[Your assignment]
Required from the data below: the exact lines starting at the line containing "Screen dimensions: 1316x915" and ending at the line containing "The image size is (1456, 825).", with both ends kept and all pictures dropped.

======== Provided entries ========

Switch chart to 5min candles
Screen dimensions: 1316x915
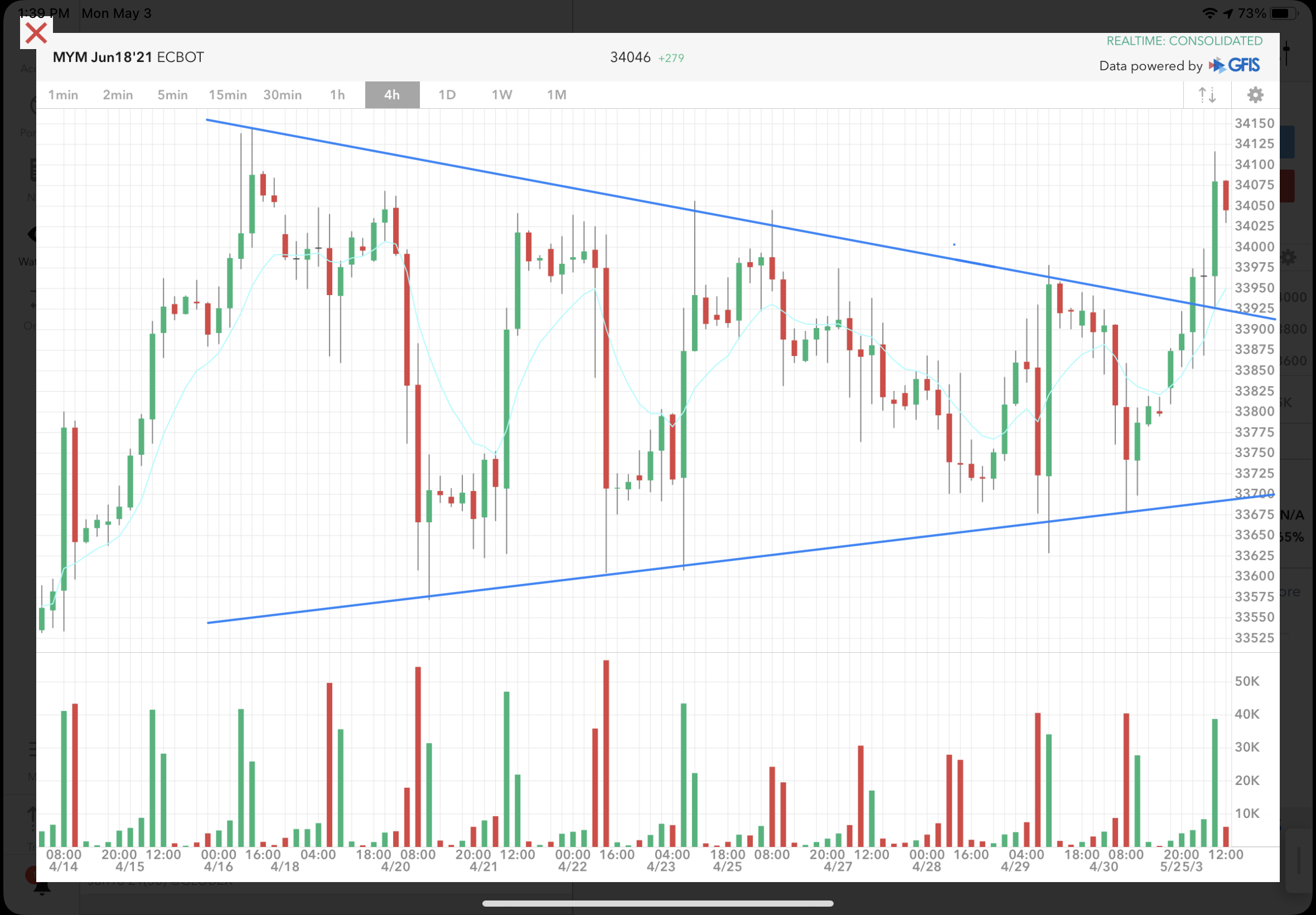(x=172, y=95)

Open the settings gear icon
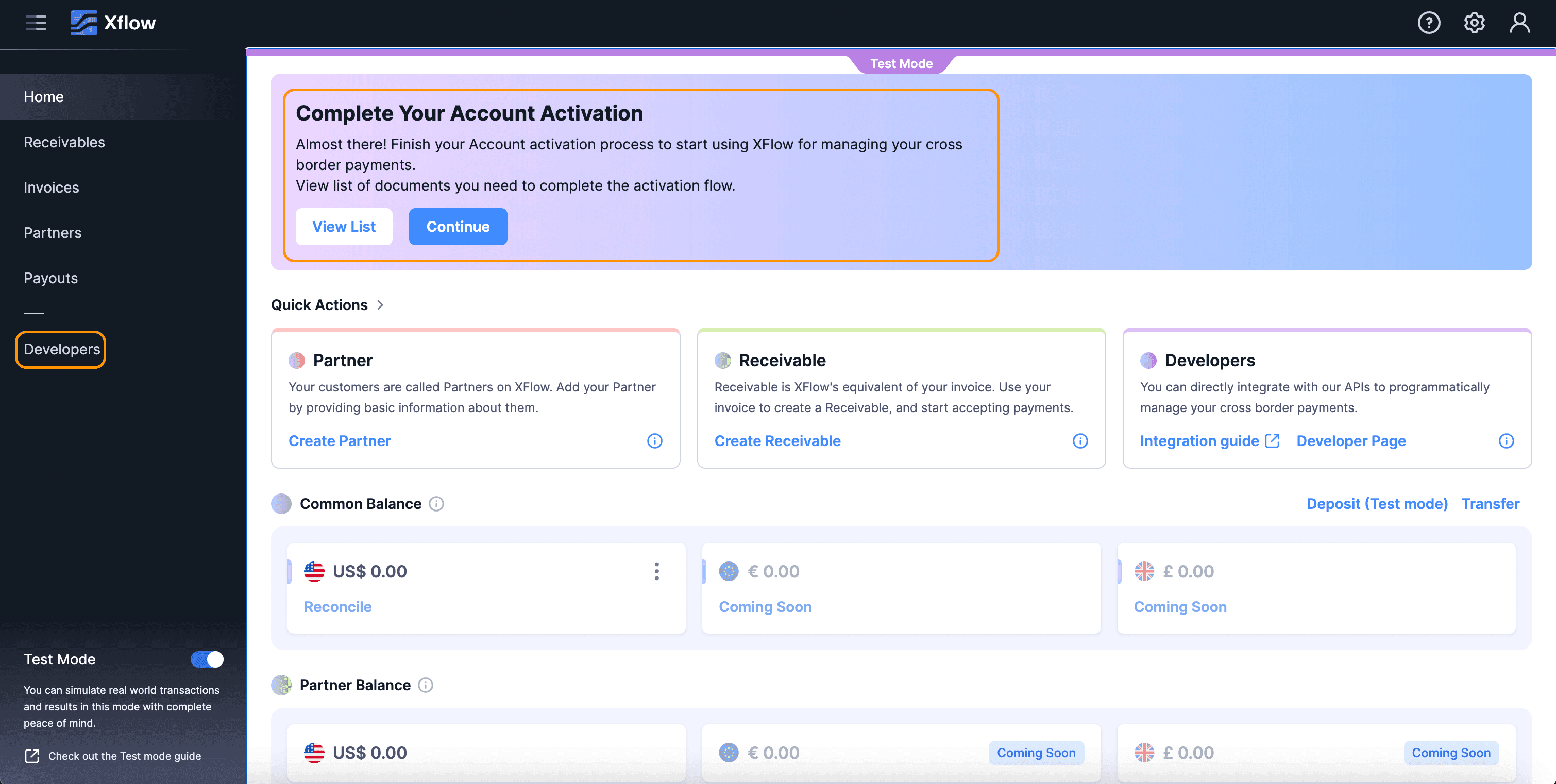(1474, 23)
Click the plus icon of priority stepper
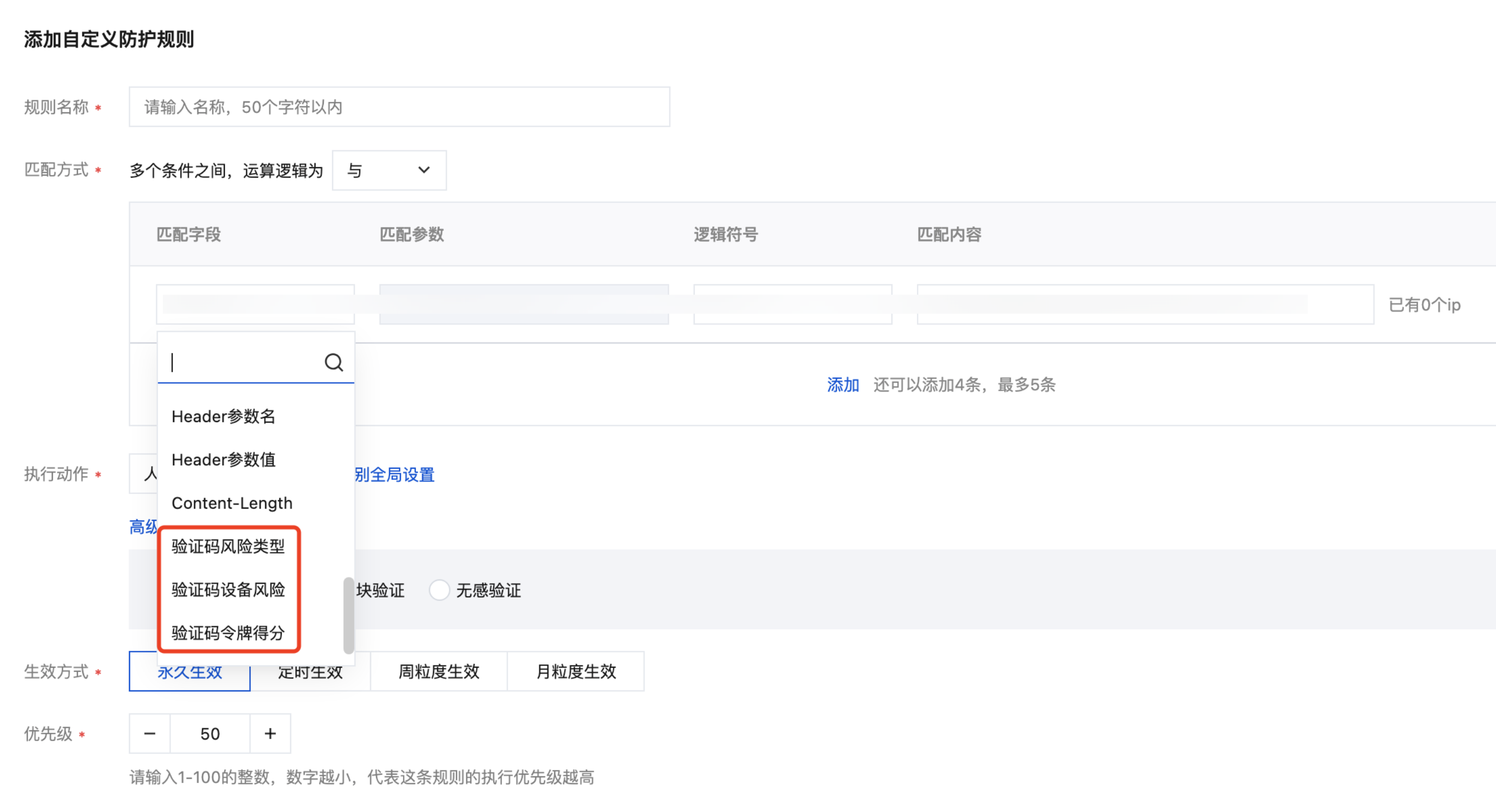The height and width of the screenshot is (812, 1496). [x=270, y=734]
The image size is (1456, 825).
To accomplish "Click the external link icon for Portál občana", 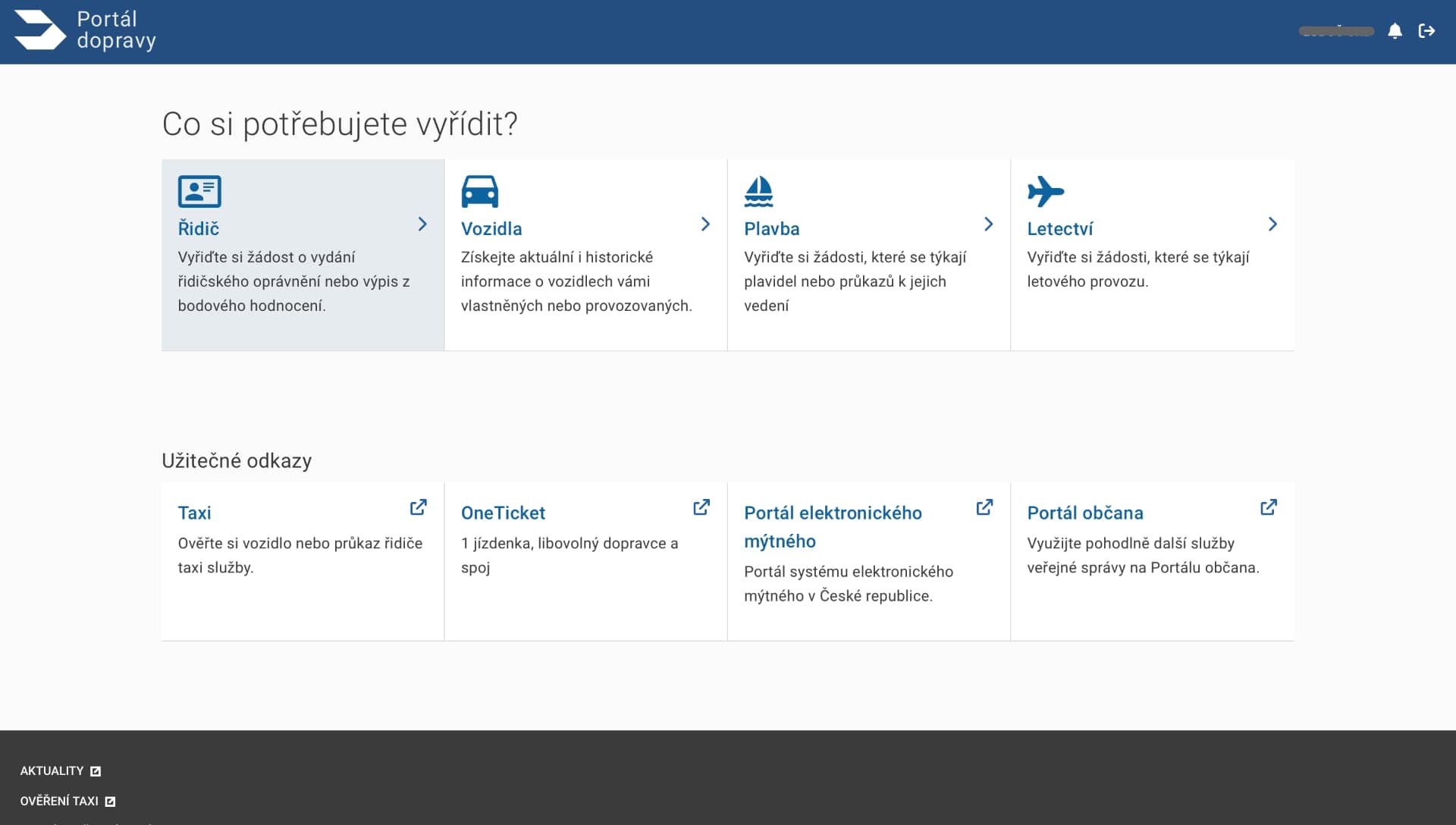I will 1268,507.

========

[Answer space]
Screen dimensions: 1316x915
(x=172, y=95)

Open the settings gear icon
(1474, 23)
Click the plus icon of priority stepper
The height and width of the screenshot is (812, 1496). [x=270, y=734]
The image size is (1456, 825).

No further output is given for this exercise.